Should California Change the Name of Parole Supervision to Avoid Citizen Confusion?
Two local California papers, the Fresno Bee and the Merced Sun-Star, both ran editorials this weekend calling for parole reform. Since the California press tends toward fact-free fearmongering when it comes to covering all things related to prison policy (as the Sun-Star headline puts it, “Tough talk on crime clouds issues”), I was glad to see these two papers actually presenting a rational explanation to their readers of why California is such an outlier on parole. Here’s an excerpt from the Bee editorial:
Here’s an area where California is an anomaly among states: Since 1979, those who complete their prison sentences are placed on a three-year period of post-sentence supervision, called parole. California stands alone in paroling all prisoners. Most states reserve parole for the most serious offenders.
Another peculiarity is California’s churning parolees in and out of prison for short-term sentences (averaging four months, maximum one year) as a result of technical violations of parole. They were not convicted of a new crime. Surely, the state can come up with sanctions besides prison. …
[On the other end of the spectrum:] Incredibly, under California’s current system, some prosecutors decline to prosecute even violent crimes, instead sending parolees to the parole board for technical violations.
However, some of the reader comments in response to these articles confirmed my suspicion that the indiscriminate use of the word “parole” to describe a range of very different phenomena has had the effect of confusing citizens and perhaps distorting the debate on criminal justice reform in the Golden State. One Merced reader comments, “Mandatory sentencing is need, 75% of the sentence should be served before parole is considered.” Fresno readers write, “convicts only spend a fraction of their sentences behind bars as it is,” and “Do away with parole all together make everyone do the complete sentence handed down and the crime /return rate will also go down.” These comments betray a thorough misunderstanding of California sentencing. Since determinate sentencing reforms in the late 1970s, the vast majority of California prisoners do serve their full sentence and parole refers not to early or discretionary release, but to a mandatory supervision period imposed upon all prisoners after they’ve served their full time.* Although California does have some number of prisoners serving indeterminate x-to-life terms who are eligible for parole in the traditional sense of going before a parole board and petitioning for early release, these are a small fraction of the prison population and certainly not the population affected by recent parole reform proposals, which are aimed at the lowest-level offenders.

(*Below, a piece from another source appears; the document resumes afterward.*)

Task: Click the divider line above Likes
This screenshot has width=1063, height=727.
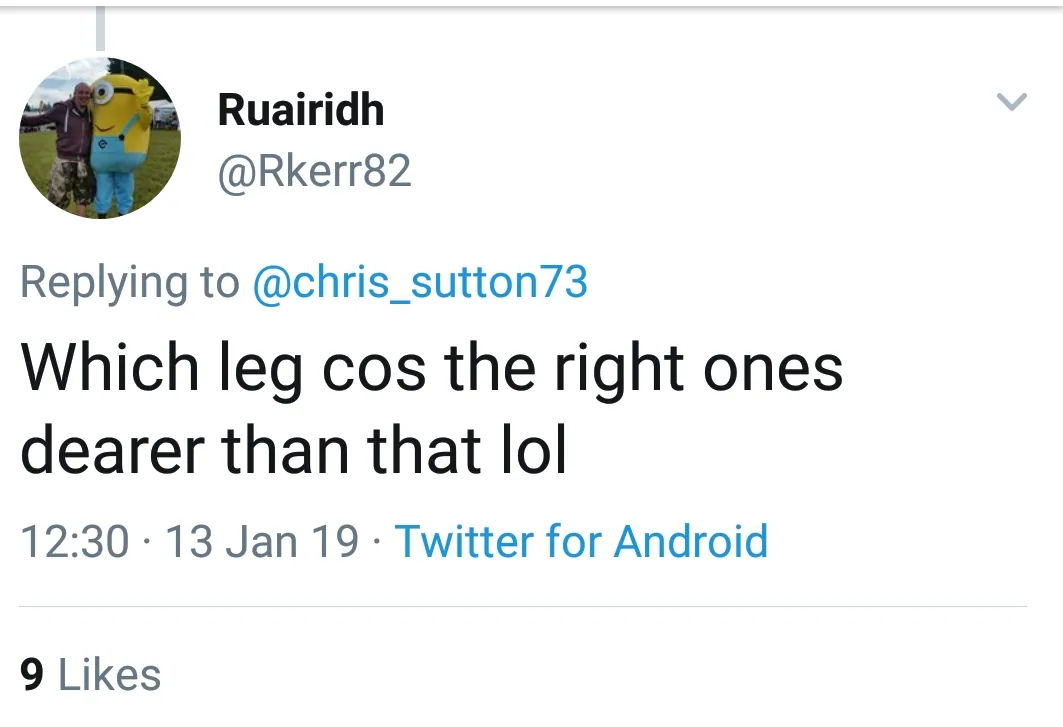Action: [523, 606]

Now, of course you can’t make too much of anonymous Internet commenters (these people may not even be from California, may not have closely read the article, etc.) but I wouldn’t be surprised if these misunderstandings are common among California voters given that California uses the word “parole” to mean so many different things, and in particular, its use of the word “parole” to refer to mandatory post-release supervision for all offenders is, like the practice itself, both historically and comparatively anomalous. To clarify the discussion about much-needed prison and parole reform in California, I wonder if the state shouldn’t change the name of post-release parole supervision to something that will be more accurately understood by all citizens. How about something like, “post-release supervision” or “post-release monitoring,” or even something more colloquial, like “outside time” or, as some offenders themselves call it, “life on the installment plan.” It may be a pipe dream to hope that the California bureaucracy would actually institute a terminology change but perhaps commentators, bloggers, reformers, etc. can start using a new term and see if it sticks?

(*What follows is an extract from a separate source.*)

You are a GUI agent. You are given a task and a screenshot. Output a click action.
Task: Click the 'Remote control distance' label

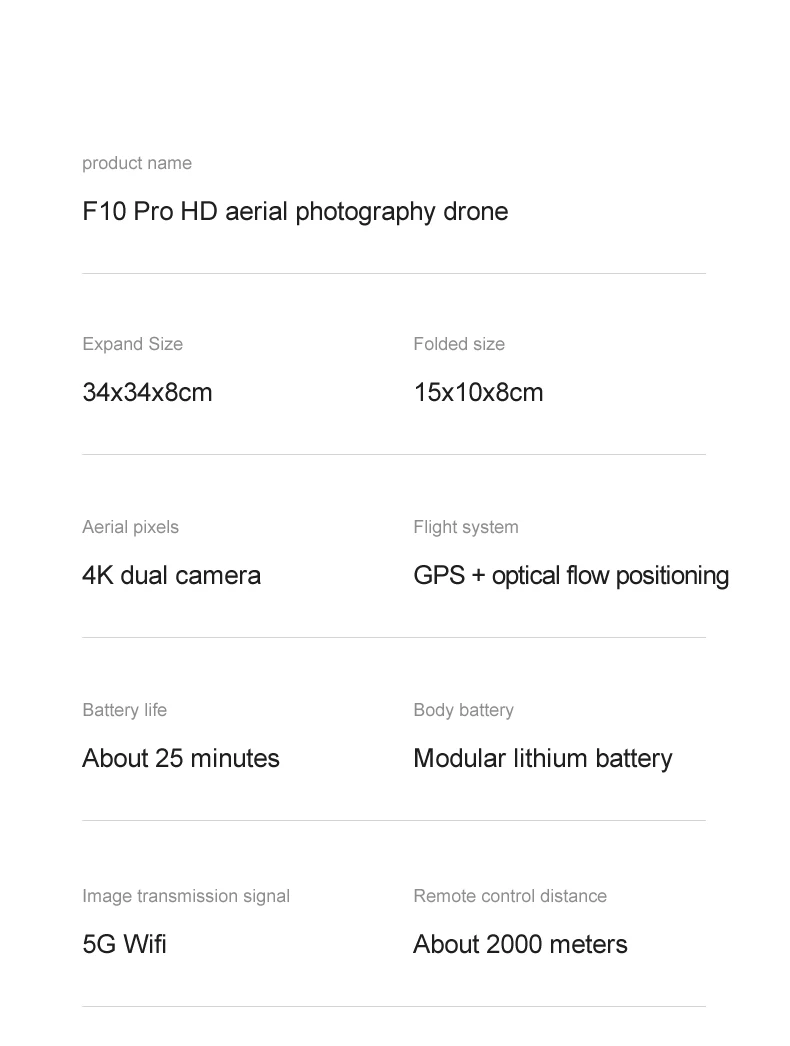pyautogui.click(x=510, y=896)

** Technically, determinately sentenced offenders serve their full sentence less good-time credits (eligibility for which varies, but can be known in advance). To be sure, some citizens may disagree with the practice of granting good-time credits, but there is a fixed a priori maximum of good-time credits available to any particular offender, so that still creates a determinate maximum at sentencing that the offender knows he/she will have to serve before being released. It’s not discretionary early release.